No one has done more for the contemporary fairy tale than Kate Bernheimer. In eight new stories, she leads us into a forest of everyday magic and misfits, where dinosaurs wear pajamas and talking dolls ruin your life. Elegant and brutal, Bernheimer’s latest collection locates the existential loveliness of ideas amidst the topsy-turvy logic of things. This collection renews classic stories with intelligent wonder. Like one of Bernheimer’s girls, whose hands of steel turn to flowers, the reader will marvel.
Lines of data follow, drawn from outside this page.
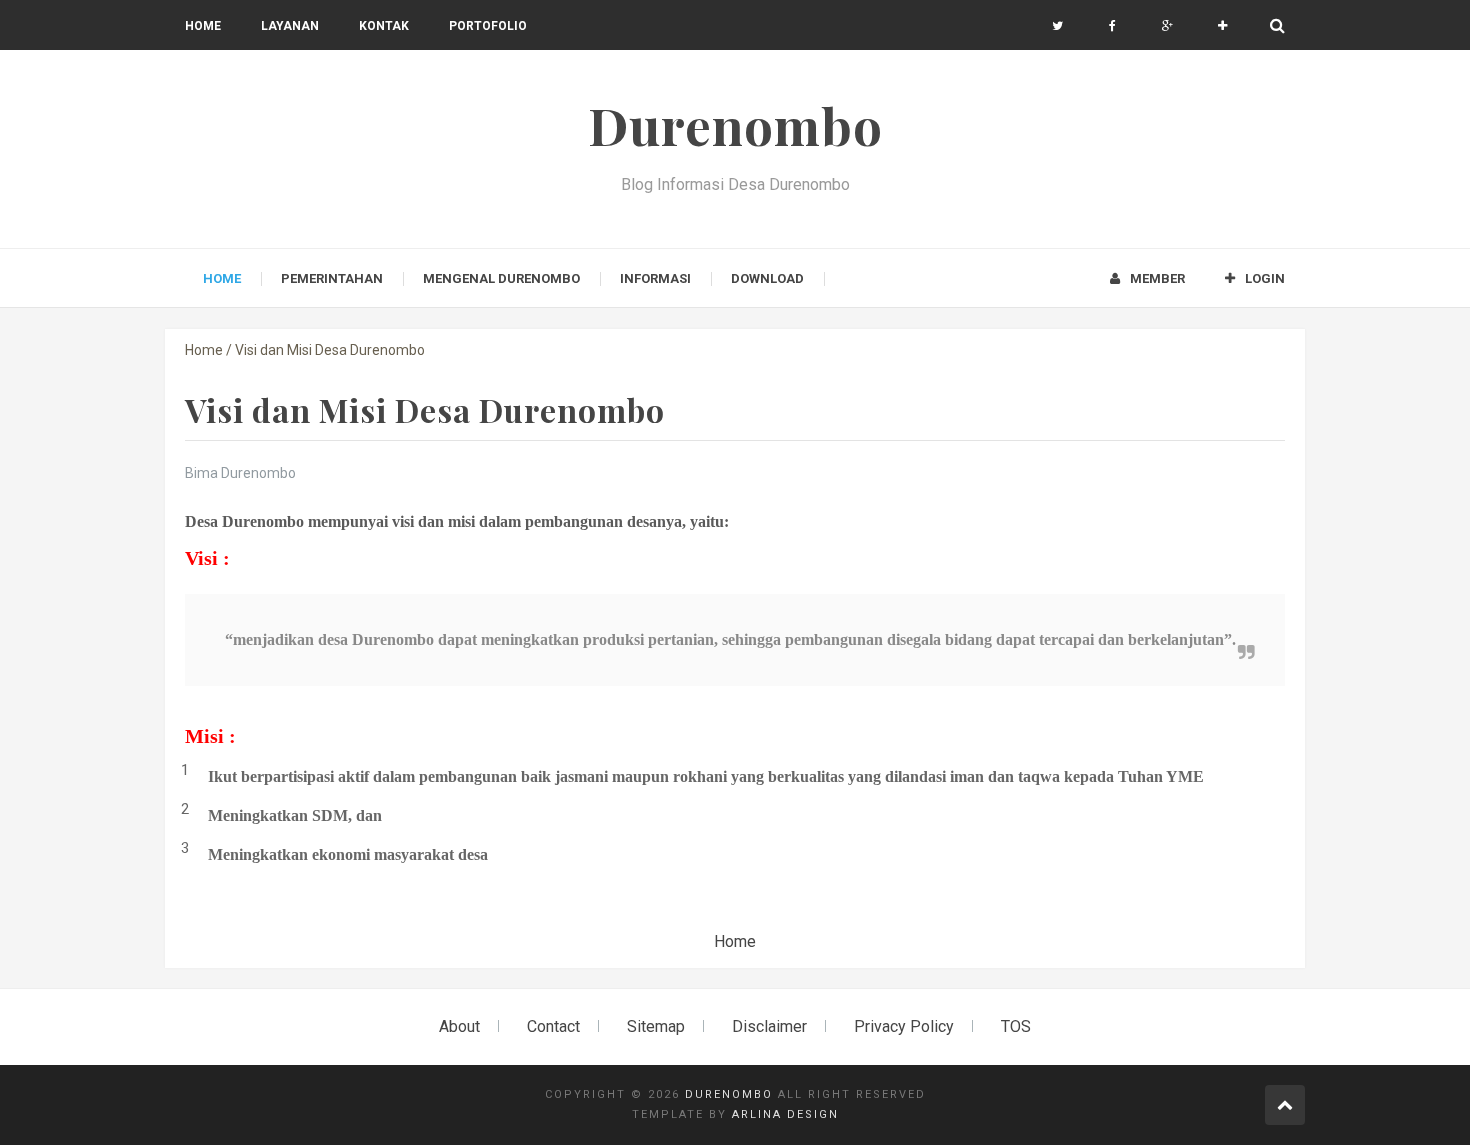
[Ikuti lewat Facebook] (1112, 26)
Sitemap (656, 1026)
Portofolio (488, 26)
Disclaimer (769, 1026)
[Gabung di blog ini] (1222, 26)
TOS (1016, 1026)
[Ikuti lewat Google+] (1167, 26)
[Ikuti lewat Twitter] (1057, 26)
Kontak (384, 26)
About (459, 1026)
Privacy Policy (904, 1026)
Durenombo (729, 1094)
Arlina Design (785, 1114)
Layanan (290, 26)
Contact (553, 1026)
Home (203, 26)
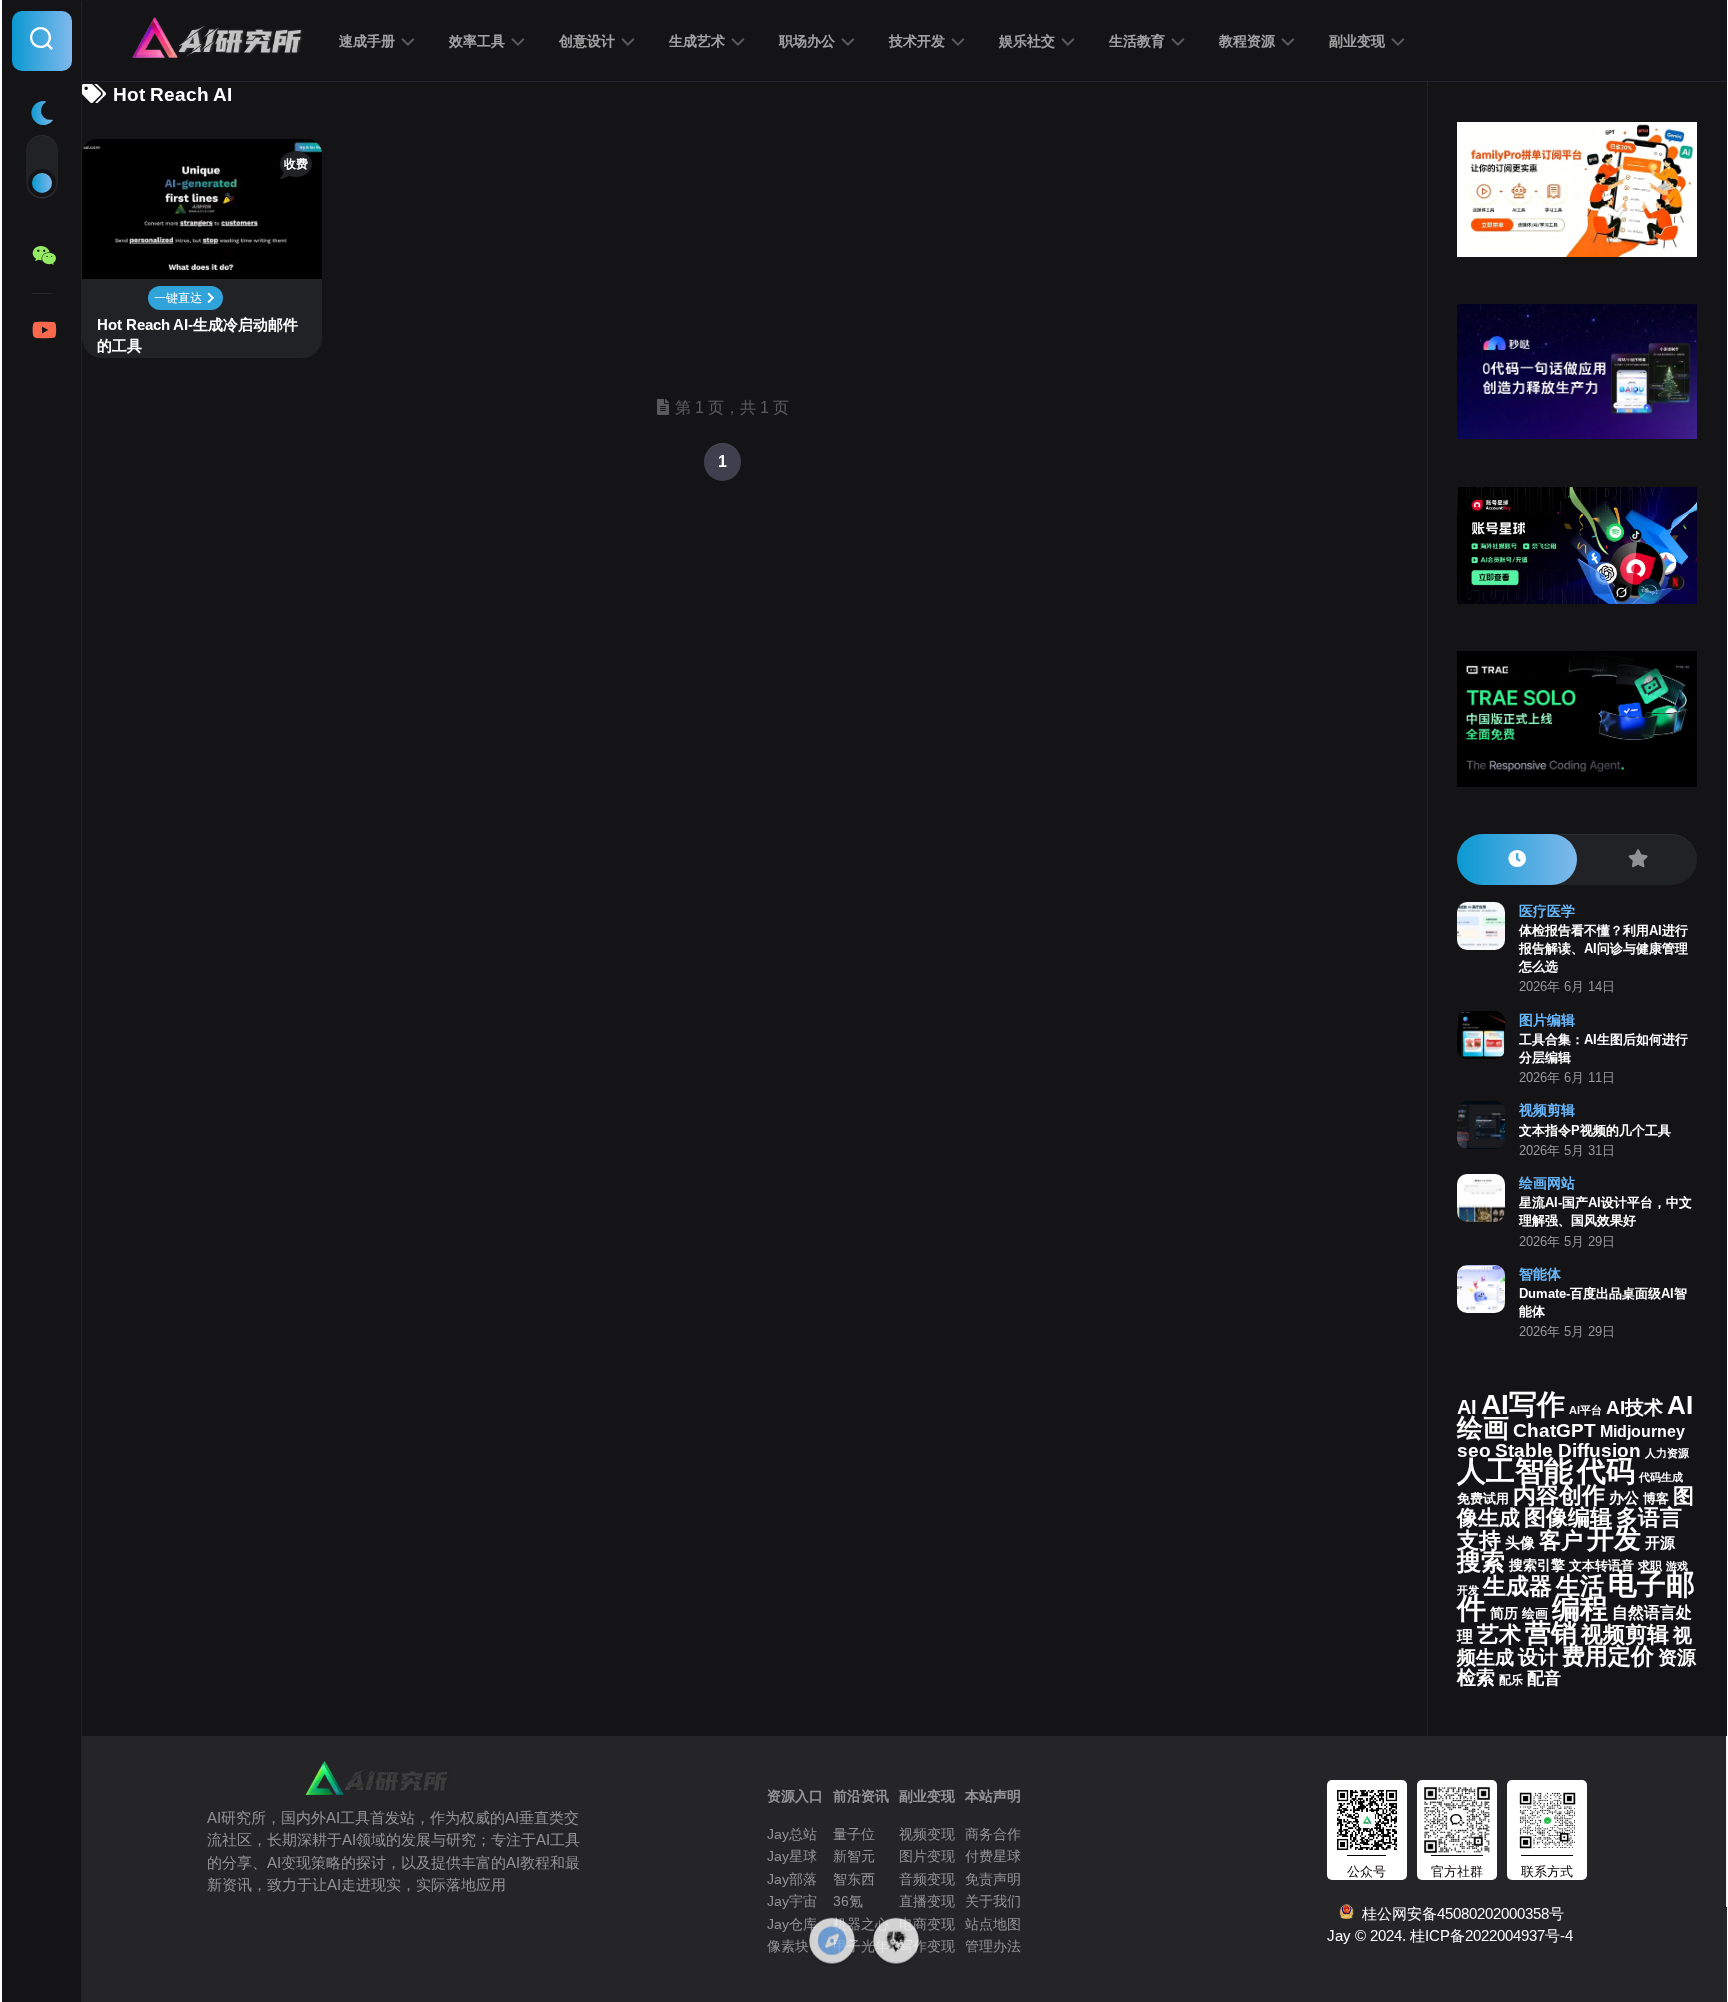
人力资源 (1667, 1453)
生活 (1580, 1585)
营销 (1551, 1633)
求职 (1650, 1566)
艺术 (1499, 1634)
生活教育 (1137, 41)
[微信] (42, 256)
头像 (1520, 1543)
Publication date: August 5, 2014

Format: Trade Paper

Dimensions: 6 x 7.5

Page count: 167 pages

ISBN: 9781566893473

Kate Bernheimer has been called “one of the living masters of the fairy tale.” She is the author of a novel trilogy and the story collections Horse, Flower, Bird and How a Mother Weaned Her Girl from Fairy Tales and the editor of four anthologies, including the World Fantasy Award winning and bestselling My Mother She Killed Me, My Father He Ate Me: Forty New Fairy Tales and xo Orpheus: 50 New Myths. She founded and edits the literary journal Fairy Tale Review and lives in Arizona with her husband, the writer Brent Hendricks, and their daughter, Xia.

A Time Out New York Best Book of 2014

“Bernheimer presents haunting looks at mothers and daughters, the magic of childhood, and the power of illusion, fantasy, and dreams.” 

—San Francisco Book Review

“Bernheimer manages to tickle the cerebrum without sacrificing surface pleasures.” 

The Star Tribune

“Nine nimble stories confront a spectrum of suffering; loneliness, addiction, poverty, and death lay exposed with open language for all to interpret.” 

—Entropy

“An impressive array. . . . The way the rules of realism are rewritten makes for a thrilling experience.” 

—Vol. 1 Brooklyn

“[Bernheimer is] one of literature’s foremost champions of the fairy tale.” 

—Nylon

“You cannot argue with a fairy tale. It is tautology as art form.”

—Slate

“Gobble up these stories as you would a trail of bread crumbs that leads into the dark, magical woods of Kate Bernheimer’s imagination. Here you will be happily lost, sometimes afraid, often amused and always awed.”

—Benjamin Percy

“Kate Bernheimer’s beautiful and daring stories do not lead us to familiar places. She miraculously collapses the distinctions between the quotidian and the wondrous, the enchanted and the cursed, and takes us into the dark woods to wander until we too can see each uncanny branch.” 

—Jenny Offill

“These aren’t fairy tales, they’re signposts for the lost—and strange lands await if you go their way.”